In the past days i was involved in an Oracle 12c performance evaluation / certification for a non SAP application, which uses GTTs (global temporary tables) in different modules very regularly. Prior Oracle 12c the statistic handling of GTTs was pretty tricky and can lead to insufficient execution plans very easily. Tom Kyte has written an article about the different possible solutions (e.g dynamic sampling, DBMS_STATS or hinting). In several cases you have to catch a specific point in time with representative data to gather the "best possible" statistics, but even then it is very easy to fail in several cases. Luckily all of this is the past with Oracle 12c. Why?

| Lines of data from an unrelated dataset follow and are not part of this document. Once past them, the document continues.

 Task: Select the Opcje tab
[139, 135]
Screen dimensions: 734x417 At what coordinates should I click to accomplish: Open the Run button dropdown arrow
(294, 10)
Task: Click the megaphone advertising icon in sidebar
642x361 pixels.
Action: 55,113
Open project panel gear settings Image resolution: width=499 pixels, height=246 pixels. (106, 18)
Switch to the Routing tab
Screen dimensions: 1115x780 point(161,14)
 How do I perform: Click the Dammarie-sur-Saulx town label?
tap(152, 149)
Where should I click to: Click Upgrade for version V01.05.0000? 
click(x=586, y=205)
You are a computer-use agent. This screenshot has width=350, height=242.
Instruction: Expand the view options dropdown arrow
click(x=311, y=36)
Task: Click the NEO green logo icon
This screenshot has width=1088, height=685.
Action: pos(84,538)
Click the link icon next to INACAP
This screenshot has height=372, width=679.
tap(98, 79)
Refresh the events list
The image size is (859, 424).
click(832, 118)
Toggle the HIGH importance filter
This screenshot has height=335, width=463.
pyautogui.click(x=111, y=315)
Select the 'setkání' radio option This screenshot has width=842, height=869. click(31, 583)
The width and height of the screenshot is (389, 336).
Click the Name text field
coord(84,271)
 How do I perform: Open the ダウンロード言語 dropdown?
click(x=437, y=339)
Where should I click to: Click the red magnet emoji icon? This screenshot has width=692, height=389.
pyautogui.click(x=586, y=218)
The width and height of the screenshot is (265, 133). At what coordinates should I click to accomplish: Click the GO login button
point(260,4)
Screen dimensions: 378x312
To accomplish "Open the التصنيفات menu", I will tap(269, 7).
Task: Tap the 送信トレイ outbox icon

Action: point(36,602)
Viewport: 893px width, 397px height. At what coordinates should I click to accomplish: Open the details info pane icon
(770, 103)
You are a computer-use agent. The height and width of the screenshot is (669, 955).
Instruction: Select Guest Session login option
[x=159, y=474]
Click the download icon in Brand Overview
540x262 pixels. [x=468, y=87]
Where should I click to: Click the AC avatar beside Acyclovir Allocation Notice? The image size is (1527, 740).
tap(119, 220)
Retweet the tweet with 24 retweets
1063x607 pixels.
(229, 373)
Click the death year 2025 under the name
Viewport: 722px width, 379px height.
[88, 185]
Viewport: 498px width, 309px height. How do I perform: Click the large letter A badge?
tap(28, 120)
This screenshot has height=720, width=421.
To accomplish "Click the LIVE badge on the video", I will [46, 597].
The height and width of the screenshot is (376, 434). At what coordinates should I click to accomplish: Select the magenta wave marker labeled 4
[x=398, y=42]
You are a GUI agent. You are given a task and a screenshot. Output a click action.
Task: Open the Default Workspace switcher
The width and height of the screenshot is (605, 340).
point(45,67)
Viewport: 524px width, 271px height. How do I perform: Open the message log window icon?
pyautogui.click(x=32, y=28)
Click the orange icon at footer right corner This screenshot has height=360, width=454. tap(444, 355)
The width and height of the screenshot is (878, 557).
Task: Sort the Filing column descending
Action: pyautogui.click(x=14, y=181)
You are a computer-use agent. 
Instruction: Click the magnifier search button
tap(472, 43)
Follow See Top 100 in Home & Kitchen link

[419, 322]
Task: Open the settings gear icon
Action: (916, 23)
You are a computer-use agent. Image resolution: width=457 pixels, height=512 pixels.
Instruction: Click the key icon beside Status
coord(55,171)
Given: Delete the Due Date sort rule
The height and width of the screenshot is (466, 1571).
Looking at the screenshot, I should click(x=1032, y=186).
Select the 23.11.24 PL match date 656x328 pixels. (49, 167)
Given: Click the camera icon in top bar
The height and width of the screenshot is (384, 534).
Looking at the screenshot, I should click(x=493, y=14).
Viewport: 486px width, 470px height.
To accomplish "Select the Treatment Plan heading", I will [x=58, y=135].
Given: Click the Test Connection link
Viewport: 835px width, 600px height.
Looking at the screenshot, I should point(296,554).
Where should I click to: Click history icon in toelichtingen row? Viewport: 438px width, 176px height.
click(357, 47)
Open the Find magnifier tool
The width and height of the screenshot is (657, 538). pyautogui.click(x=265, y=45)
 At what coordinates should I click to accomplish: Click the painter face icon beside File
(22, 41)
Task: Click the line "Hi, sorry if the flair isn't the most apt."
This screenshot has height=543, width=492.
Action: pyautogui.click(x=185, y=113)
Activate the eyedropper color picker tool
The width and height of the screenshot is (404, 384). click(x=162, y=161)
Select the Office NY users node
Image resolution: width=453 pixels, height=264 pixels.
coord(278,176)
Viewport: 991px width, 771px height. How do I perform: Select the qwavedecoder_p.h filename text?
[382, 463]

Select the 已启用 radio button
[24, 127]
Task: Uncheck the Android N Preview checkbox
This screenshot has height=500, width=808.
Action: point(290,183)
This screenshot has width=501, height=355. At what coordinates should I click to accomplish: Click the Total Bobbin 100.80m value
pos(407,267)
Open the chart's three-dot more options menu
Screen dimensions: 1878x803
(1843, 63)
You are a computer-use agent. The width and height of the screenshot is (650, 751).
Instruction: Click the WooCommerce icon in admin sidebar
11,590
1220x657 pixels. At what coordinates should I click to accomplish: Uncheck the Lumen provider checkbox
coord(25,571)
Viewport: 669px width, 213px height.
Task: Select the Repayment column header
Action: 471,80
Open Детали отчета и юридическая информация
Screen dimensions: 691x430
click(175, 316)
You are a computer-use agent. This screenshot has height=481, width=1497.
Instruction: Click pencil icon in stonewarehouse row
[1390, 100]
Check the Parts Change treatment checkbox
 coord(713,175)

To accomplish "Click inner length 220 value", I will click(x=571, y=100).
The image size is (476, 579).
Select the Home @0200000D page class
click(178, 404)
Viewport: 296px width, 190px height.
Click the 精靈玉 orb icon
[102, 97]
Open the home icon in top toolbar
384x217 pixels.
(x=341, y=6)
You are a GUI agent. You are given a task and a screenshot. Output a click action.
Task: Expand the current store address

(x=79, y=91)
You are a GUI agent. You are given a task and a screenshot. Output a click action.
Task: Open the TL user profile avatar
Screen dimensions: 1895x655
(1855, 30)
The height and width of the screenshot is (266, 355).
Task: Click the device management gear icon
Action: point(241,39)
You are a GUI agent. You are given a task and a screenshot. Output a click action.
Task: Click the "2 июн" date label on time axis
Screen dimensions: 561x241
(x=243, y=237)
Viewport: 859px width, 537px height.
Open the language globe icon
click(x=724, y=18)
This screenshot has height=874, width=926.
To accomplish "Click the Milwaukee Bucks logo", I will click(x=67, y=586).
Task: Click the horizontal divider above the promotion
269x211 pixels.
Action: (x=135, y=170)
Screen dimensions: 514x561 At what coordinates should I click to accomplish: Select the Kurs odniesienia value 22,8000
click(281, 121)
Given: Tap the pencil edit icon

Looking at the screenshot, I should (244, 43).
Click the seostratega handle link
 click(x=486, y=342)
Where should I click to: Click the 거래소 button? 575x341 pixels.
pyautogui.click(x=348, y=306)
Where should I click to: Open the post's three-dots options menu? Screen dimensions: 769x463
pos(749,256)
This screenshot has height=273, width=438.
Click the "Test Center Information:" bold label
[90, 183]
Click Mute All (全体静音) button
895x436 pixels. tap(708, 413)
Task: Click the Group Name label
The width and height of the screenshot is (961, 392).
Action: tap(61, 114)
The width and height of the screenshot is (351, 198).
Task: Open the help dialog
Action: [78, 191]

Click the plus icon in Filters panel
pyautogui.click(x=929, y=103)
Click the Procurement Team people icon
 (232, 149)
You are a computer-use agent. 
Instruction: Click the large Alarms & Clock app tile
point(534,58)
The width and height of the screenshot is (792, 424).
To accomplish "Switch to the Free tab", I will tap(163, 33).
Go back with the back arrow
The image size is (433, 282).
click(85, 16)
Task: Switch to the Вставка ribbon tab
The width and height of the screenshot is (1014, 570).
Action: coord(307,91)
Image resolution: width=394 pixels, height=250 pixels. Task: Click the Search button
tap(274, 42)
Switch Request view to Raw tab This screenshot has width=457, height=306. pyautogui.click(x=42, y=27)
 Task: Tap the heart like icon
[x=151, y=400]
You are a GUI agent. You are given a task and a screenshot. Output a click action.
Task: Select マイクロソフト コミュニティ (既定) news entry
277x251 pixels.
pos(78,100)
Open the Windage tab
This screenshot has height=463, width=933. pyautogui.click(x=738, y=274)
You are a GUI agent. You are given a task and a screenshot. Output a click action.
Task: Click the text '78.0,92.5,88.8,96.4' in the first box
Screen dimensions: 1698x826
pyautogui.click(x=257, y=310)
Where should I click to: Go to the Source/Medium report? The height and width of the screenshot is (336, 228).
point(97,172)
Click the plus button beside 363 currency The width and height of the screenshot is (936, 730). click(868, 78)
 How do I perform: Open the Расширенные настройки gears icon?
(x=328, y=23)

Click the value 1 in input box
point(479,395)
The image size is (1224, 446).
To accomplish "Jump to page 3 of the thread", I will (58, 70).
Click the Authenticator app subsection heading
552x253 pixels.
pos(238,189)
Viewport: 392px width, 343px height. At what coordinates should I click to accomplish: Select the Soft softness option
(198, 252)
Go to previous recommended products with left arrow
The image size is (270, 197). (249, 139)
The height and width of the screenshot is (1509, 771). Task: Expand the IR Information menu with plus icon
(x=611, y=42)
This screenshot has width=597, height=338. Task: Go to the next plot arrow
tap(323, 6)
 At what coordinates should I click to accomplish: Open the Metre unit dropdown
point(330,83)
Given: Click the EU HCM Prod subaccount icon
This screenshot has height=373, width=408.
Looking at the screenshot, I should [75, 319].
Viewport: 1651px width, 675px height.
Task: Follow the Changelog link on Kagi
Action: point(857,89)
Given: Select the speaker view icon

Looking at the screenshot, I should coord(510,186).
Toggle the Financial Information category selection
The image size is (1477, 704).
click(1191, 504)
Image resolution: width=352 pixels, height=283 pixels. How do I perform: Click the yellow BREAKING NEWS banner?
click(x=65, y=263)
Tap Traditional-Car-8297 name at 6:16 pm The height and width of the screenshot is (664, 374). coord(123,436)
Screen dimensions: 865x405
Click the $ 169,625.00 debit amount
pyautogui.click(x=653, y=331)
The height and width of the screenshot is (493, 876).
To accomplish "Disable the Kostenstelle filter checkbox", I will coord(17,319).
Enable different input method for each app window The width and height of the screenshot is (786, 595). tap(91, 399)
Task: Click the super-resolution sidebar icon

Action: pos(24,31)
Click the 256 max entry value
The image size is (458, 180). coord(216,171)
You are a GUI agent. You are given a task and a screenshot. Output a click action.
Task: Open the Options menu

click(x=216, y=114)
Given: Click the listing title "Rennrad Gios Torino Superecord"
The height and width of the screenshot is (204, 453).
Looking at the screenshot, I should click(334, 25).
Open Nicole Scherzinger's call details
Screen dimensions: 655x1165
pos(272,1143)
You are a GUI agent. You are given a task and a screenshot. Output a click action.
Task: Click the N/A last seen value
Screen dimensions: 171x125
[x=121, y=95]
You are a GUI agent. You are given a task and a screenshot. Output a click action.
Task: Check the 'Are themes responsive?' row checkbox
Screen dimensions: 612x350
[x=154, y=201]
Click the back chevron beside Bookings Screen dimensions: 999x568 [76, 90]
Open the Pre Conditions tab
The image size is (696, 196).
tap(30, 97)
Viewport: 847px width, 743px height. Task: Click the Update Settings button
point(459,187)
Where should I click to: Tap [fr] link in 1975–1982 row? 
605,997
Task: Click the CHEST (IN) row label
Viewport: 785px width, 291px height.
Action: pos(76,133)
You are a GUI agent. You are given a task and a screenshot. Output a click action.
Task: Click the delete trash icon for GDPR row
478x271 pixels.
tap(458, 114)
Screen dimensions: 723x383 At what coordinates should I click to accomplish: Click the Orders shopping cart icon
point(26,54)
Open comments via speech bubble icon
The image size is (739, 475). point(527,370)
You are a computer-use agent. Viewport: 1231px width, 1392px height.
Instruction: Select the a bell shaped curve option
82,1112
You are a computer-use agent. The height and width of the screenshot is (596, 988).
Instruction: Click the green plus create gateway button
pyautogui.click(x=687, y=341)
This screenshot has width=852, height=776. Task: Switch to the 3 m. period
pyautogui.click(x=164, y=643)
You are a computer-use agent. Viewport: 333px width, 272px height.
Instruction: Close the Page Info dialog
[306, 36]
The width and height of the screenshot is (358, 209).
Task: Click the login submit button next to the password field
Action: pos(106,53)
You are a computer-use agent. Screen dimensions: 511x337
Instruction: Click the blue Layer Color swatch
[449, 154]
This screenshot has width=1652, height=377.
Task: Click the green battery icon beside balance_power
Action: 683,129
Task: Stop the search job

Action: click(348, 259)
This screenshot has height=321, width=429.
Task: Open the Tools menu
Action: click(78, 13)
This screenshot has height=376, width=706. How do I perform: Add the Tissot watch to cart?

Let's check the official Oracle documentation for that new feature called "Session-Specific Statistics for Global Temporary Tables".

Oracle documentation

A global temporary table is a special table that stores intermediate session-private data for a specific duration. The ON COMMIT clause of CREATE GLOBAL TEMPORARY TABLE indicates whether the table is transaction-specific (DELETE ROWS) or session-specific (PRESERVE ROWS). Thus, temporary tables hold intermediate result sets for the duration of either a transaction or a session.

When you create a global temporary table, you create a definition that is visible to all sessions. No physical storage is allocated. When a session first puts data into the table, the database allocates storage space. The data in a temporary table is only visible to the current session.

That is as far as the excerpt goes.